*Goal:*
Retype every line of the records below without any change.

[BEGIN Material for the task]

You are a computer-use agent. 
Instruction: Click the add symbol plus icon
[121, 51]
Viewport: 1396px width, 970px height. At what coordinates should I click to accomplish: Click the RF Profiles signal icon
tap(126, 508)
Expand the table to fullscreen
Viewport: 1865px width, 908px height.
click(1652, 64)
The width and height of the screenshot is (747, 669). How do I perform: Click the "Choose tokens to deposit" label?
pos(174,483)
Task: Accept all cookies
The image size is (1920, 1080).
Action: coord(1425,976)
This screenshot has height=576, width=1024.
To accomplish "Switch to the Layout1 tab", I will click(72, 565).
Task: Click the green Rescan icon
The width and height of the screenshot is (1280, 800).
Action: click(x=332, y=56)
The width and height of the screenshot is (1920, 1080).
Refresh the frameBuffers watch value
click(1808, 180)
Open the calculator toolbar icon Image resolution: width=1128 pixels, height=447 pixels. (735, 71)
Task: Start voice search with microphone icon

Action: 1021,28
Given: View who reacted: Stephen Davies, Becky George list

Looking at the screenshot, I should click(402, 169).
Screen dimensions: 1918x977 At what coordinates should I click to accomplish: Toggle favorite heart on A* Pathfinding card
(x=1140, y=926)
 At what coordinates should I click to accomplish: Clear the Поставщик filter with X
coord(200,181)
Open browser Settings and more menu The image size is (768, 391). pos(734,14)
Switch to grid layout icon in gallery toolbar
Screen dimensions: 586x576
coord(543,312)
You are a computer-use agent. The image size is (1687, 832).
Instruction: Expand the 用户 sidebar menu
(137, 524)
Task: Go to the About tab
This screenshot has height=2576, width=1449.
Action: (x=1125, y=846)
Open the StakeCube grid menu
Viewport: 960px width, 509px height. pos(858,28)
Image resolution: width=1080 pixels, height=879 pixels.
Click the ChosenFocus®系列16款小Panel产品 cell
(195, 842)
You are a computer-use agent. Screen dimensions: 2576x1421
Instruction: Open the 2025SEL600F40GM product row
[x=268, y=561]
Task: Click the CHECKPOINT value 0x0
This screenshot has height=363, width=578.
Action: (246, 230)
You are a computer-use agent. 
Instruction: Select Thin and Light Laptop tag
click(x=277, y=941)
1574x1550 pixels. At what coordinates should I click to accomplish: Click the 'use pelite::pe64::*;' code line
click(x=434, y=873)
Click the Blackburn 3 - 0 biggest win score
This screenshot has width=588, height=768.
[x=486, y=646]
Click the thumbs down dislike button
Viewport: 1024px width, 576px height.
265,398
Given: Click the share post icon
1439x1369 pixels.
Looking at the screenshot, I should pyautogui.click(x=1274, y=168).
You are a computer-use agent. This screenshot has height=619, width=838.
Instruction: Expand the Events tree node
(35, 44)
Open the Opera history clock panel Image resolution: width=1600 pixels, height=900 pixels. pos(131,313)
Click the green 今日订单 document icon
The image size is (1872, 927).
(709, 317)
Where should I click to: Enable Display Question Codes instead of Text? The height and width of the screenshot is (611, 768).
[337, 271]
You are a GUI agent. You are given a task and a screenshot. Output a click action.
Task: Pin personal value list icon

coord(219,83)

[END Material for the task]

*Correct answer:*
You are a computer-use agent. 
Instruction: Click the add symbol plus icon
[121, 51]
Viewport: 1396px width, 970px height. At what coordinates should I click to accomplish: Click the RF Profiles signal icon
tap(126, 508)
Expand the table to fullscreen
Viewport: 1865px width, 908px height.
click(1652, 64)
The width and height of the screenshot is (747, 669). How do I perform: Click the "Choose tokens to deposit" label?
pos(174,483)
Task: Accept all cookies
The image size is (1920, 1080).
Action: coord(1425,976)
This screenshot has height=576, width=1024.
To accomplish "Switch to the Layout1 tab", I will click(72, 565).
Task: Click the green Rescan icon
The width and height of the screenshot is (1280, 800).
Action: click(x=332, y=56)
The width and height of the screenshot is (1920, 1080).
Refresh the frameBuffers watch value
click(1808, 180)
Open the calculator toolbar icon Image resolution: width=1128 pixels, height=447 pixels. (735, 71)
Task: Start voice search with microphone icon

Action: 1021,28
Given: View who reacted: Stephen Davies, Becky George list

Looking at the screenshot, I should click(402, 169).
Screen dimensions: 1918x977 At what coordinates should I click to accomplish: Toggle favorite heart on A* Pathfinding card
(x=1140, y=926)
 At what coordinates should I click to accomplish: Clear the Поставщик filter with X
coord(200,181)
Open browser Settings and more menu The image size is (768, 391). pos(734,14)
Switch to grid layout icon in gallery toolbar
Screen dimensions: 586x576
coord(543,312)
You are a computer-use agent. The image size is (1687, 832).
Instruction: Expand the 用户 sidebar menu
(137, 524)
Task: Go to the About tab
This screenshot has height=2576, width=1449.
Action: (x=1125, y=846)
Open the StakeCube grid menu
Viewport: 960px width, 509px height. pos(858,28)
Image resolution: width=1080 pixels, height=879 pixels.
Click the ChosenFocus®系列16款小Panel产品 cell
(195, 842)
You are a computer-use agent. Screen dimensions: 2576x1421
Instruction: Open the 2025SEL600F40GM product row
[x=268, y=561]
Task: Click the CHECKPOINT value 0x0
This screenshot has height=363, width=578.
Action: (246, 230)
You are a computer-use agent. 
Instruction: Select Thin and Light Laptop tag
click(x=277, y=941)
1574x1550 pixels. At what coordinates should I click to accomplish: Click the 'use pelite::pe64::*;' code line
click(x=434, y=873)
Click the Blackburn 3 - 0 biggest win score
This screenshot has width=588, height=768.
[x=486, y=646]
Click the thumbs down dislike button
Viewport: 1024px width, 576px height.
265,398
Given: Click the share post icon
1439x1369 pixels.
Looking at the screenshot, I should pyautogui.click(x=1274, y=168).
You are a computer-use agent. This screenshot has height=619, width=838.
Instruction: Expand the Events tree node
(35, 44)
Open the Opera history clock panel Image resolution: width=1600 pixels, height=900 pixels. pos(131,313)
Click the green 今日订单 document icon
The image size is (1872, 927).
(709, 317)
Where should I click to: Enable Display Question Codes instead of Text? The height and width of the screenshot is (611, 768).
[337, 271]
You are a GUI agent. You are given a task and a screenshot. Output a click action.
Task: Pin personal value list icon

coord(219,83)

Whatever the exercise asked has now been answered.